WHAT YOU WILL DO:
1 – Translate this sentence from the text on Connecticut securities consent orders into Spanish: "The Consent Order included a waiver of any potential statutory or other disqualification resulting from its entry."
2 – Resume the text on Connecticut securities consent orders, picking up after its final sentence.

QUOTED TEXT:
"""

The obligations imposed by the August 6, 1998 Consent Order would terminate after three years. Pursuant to the latest Consent Order, Butler agreed to 1) engage a compliance auditor within 30 days to review his investment advisory operations and make recommendations; 2) within 180 days, provide the Division Director with a copy of the compliance auditor's recommendations and corrective steps implemented; 3) consult with securities legal counsel regularly concerning his investment advisory business and securities-related activities; 4) limit his investment advisory activities to institutional clients; 5) remain registered as an investment adviser under the Act as long as he transacted investment advisory business from Connecticut or with Connecticut clients; 6) notify the Division Director should his investment advisory activities become subject to exclusive Securities and Exchange Commission oversight under the National Securities Markets Improvement Act of 1996; 7) notwithstanding any change in status attributable to his becoming a federally-regulated investment adviser, keep his books and records open to inspection by the Commissioner; 8) limit his advisory research to securities that were exchange listed, traded on NASDAQ-NMS or listed on any foreign exchange; 9) provide each current advisory client with a copy of the 1998 Consent Order; 10) within 10 days, mail to all affected clients a statement disclosing and explaining discrepancies between the disclaimers in his previous research reports and his actual securities holdings during the relevant period; 11) cease and desist from engaging in violative conduct; 12) limit his compensation arrangements for investment advisory services to client-paid fees for research services and performance fees permissible under federal law; 13) for two years, report to the division on a quarterly basis concerning any securities-related complaints actions, or proceedings initiated against him; 14) within 30 days, establish, maintain and enforce written policies and procedures reasonably designed to prevent the misuse of material, nonpublic information in violation of applicable law; 15) refrain, within 72 hours of any recommendation to a client, from buying or selling any securities being recommended to that client; and 16) pay an administrative fine of $25,000 to the department.

HD Brous & Co., Inc. (CRD # 22062)

On August 6, 1998, the Commissioner, jointly with the New Jersey Bureau of Securities, entered a Consent Order (Connecticut File No. CO-98-5175) with respect to HD Brous & Co., Inc., a registered broker-dealer with its principal office at 40 Cuttermill Road, Great Neck, New York and a branch office formerly located at 510 Broad Hollow Road, Melville, New York. The Consent Order alleged that a joint examination of the firm's offices revealed unapproved use of sales presentations by agents in contravention of firm policies and that such use constituted a failure by the firm to reasonably supervise the agents involved. In executing the Consent Order, the firm represented that it had taken several remedial steps, including terminating for cause certain agents and managers once located in the Melville office; closing the Melville office; and installing a telephone monitoring system in its Great Neck and New York City locations. The Consent Order included a waiver of any potential statutory or other disqualification resulting from its entry.

Pursuant to the Consent Order, the firm agreed to cease and desist from violative conduct; retain a consultant to review its policies and procedures in the areas of agent hiring and training, continuing education, approval and use of sales presentations and supervisory and organizational structure; implement the consultant's recommendations within 45 days after receiving the consultant's report; pay a $30,000 fine, to be divided equally between the states of Connecticut and New Jersey; and reimburse both regulatory bodies for the costs of a future examination, such cost not to exceed $5,000 in the aggregate.

"""

Lines of data:

"""

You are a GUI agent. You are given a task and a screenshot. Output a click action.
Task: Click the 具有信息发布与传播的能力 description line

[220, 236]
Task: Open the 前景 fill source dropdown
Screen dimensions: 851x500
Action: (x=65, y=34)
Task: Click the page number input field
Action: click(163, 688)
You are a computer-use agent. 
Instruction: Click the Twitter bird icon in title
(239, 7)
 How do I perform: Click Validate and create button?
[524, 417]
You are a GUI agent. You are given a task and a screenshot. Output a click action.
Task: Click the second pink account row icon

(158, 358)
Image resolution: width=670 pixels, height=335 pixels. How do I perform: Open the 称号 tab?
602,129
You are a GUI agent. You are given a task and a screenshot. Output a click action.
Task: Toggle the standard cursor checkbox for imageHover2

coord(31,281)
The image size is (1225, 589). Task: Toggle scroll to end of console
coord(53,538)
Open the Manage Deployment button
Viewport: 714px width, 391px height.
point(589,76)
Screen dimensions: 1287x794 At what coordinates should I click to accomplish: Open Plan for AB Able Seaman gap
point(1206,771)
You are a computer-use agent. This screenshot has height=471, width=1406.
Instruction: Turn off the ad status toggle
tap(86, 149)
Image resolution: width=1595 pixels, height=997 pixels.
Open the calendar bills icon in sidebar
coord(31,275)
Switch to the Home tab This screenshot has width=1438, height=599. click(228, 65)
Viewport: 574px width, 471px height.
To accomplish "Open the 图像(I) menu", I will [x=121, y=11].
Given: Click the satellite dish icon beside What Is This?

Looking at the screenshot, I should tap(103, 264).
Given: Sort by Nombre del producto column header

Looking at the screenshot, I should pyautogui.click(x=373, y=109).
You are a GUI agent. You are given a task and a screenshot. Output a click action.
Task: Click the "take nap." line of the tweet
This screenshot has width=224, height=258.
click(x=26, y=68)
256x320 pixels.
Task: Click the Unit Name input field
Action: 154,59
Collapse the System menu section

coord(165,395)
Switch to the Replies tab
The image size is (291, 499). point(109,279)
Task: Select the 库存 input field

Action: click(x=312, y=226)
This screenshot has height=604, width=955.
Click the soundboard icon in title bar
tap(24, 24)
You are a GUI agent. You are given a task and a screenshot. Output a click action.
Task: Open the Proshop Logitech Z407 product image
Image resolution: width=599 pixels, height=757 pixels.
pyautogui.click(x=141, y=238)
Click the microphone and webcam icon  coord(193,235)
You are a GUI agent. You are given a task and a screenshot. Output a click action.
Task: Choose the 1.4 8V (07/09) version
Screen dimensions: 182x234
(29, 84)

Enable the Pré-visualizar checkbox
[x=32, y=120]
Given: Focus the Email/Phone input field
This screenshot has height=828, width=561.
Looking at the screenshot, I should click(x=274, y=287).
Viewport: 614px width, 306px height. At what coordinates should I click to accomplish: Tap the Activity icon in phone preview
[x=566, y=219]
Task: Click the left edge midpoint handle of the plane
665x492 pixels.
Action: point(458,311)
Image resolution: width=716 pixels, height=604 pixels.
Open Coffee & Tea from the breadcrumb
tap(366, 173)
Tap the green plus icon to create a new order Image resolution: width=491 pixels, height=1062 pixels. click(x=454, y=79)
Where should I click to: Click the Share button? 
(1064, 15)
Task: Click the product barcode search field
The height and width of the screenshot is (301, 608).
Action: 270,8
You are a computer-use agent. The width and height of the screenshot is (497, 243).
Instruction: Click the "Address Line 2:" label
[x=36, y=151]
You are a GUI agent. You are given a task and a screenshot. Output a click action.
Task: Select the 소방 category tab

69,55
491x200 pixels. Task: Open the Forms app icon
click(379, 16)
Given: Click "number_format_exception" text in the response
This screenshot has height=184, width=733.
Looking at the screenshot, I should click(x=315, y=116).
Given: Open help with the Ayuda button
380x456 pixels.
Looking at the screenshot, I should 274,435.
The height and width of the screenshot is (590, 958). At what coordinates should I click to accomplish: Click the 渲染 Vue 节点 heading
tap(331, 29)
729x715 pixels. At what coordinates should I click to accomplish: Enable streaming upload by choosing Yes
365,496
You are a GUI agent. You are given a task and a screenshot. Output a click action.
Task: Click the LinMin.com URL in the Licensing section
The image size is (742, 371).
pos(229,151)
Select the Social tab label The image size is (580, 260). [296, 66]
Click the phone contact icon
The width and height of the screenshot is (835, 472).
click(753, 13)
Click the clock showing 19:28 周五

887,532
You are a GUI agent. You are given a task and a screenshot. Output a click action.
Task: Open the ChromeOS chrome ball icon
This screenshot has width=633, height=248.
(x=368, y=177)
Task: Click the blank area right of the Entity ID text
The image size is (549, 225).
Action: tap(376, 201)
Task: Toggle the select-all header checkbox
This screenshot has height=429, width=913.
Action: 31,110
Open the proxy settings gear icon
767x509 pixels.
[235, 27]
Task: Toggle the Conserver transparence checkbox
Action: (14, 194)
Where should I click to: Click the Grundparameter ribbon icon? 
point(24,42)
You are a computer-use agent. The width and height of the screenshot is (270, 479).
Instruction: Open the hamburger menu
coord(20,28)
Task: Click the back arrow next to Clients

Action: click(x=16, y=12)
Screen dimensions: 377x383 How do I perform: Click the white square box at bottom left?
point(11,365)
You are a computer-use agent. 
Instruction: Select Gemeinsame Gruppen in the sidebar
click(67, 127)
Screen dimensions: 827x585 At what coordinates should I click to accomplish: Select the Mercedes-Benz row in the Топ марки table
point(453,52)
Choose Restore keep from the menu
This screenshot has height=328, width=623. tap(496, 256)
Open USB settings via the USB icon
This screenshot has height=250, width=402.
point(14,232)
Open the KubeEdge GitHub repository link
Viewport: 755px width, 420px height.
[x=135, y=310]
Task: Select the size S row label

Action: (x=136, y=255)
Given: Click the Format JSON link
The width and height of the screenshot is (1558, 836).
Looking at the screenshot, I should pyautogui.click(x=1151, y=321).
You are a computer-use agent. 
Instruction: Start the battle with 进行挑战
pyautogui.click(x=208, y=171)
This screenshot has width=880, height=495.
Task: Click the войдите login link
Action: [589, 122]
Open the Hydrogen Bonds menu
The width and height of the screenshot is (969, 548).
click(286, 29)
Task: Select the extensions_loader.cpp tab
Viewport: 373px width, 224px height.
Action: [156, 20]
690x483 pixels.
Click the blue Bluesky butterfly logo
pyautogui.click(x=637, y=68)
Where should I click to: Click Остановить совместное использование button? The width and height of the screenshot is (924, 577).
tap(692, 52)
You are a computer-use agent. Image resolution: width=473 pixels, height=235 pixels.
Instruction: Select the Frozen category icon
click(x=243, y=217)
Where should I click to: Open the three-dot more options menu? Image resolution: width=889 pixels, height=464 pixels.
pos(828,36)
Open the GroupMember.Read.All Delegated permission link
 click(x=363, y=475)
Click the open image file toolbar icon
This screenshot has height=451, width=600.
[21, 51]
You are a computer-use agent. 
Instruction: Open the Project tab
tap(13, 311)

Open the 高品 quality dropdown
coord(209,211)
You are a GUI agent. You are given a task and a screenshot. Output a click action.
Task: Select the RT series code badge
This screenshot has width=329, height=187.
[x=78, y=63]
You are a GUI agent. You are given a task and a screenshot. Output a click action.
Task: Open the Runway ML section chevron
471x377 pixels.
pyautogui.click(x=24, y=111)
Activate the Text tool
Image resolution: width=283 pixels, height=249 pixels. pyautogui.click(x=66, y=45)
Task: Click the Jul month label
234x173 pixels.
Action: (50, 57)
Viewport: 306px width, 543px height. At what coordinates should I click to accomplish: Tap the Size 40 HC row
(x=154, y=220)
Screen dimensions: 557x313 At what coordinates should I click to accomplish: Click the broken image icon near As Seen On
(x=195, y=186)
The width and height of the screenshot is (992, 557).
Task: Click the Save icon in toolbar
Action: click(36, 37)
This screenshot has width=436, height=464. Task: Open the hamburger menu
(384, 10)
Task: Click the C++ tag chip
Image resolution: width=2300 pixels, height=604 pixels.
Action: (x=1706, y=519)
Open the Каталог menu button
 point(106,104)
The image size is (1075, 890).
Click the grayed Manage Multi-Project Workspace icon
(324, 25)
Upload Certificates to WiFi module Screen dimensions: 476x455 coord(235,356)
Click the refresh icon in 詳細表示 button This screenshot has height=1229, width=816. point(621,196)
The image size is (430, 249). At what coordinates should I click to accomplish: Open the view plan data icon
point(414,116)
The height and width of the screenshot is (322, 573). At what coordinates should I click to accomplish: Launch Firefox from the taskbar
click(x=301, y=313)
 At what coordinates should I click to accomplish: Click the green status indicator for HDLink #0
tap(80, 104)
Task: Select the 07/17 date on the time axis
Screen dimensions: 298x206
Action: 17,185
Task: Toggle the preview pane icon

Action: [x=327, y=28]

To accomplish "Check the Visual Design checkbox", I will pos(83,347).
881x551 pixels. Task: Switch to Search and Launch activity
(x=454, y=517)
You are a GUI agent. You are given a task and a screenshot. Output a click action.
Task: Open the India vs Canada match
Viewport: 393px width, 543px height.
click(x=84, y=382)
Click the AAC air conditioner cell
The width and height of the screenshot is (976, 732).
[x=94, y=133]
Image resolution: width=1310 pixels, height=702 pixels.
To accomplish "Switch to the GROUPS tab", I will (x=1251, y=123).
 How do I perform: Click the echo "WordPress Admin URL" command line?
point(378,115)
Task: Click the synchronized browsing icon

"""

ANSWERS TO THE PROBLEMS:
1 – La Orden de Consentimiento incluía una dispensa de cualquier posible inhabilitación legal o de otra índole derivada de su emisión.

2 –
Stipulation and Agreements

Pruco Securities Corporation (CRD # 5685)

On August 19, 1998, the Banking Commissioner entered into a Stipulation and Agreement (No. ST-98-5164-S) under the Connecticut Uniform Securities Act with Pruco Securities Corporation of 751 Broad Street, Newark, New Jersey. The Stipulation and Agreement was based on allegations that from approximately May 1993 to May 1998, the firm transacted business from four places of business in Connecticut without registering each location as a branch office under the Act.

Pursuant to the Stipulation and Agreement, the firm agreed to 1) complete an internal review of its supervisory and compliance procedures within 120 days and file a summarizing report with the Division Director; 2) provide quarterly reports to the department for one year describing any complaints, actions or proceedings involving Connecticut residents; and 3) pay a fine of $6,000 to the agency.

Spires Financial, L.P. (CRD # 38209)

On August 28, 1998, the Banking Commissioner entered into a Stipulation and Agreement (No. ST-98-5220-S) under the Connecticut Uniform Securities Act with Spires Financial, L.P. of 5487 San Felipe, Suite 4545, Houston, Texas. The Stipulation and Agreement was based on allegations that between March 1998 and July 1998, the firm transacted broker-dealer business from a Connecticut location without registering that site as a branch office under the Act.

Pursuant to the Stipulation and Agreement, the firm agreed to 1) implement revised procedures designed to ensure regulatory compliance; 2) provide quarterly reports to the department for two years describing any complaints, actions or proceedings involving Connecticut residents; and 3) pay $1,000 to the department, $500 of which represented an administrative penalty and $500 of which constituted reimbursement for agency investigative costs.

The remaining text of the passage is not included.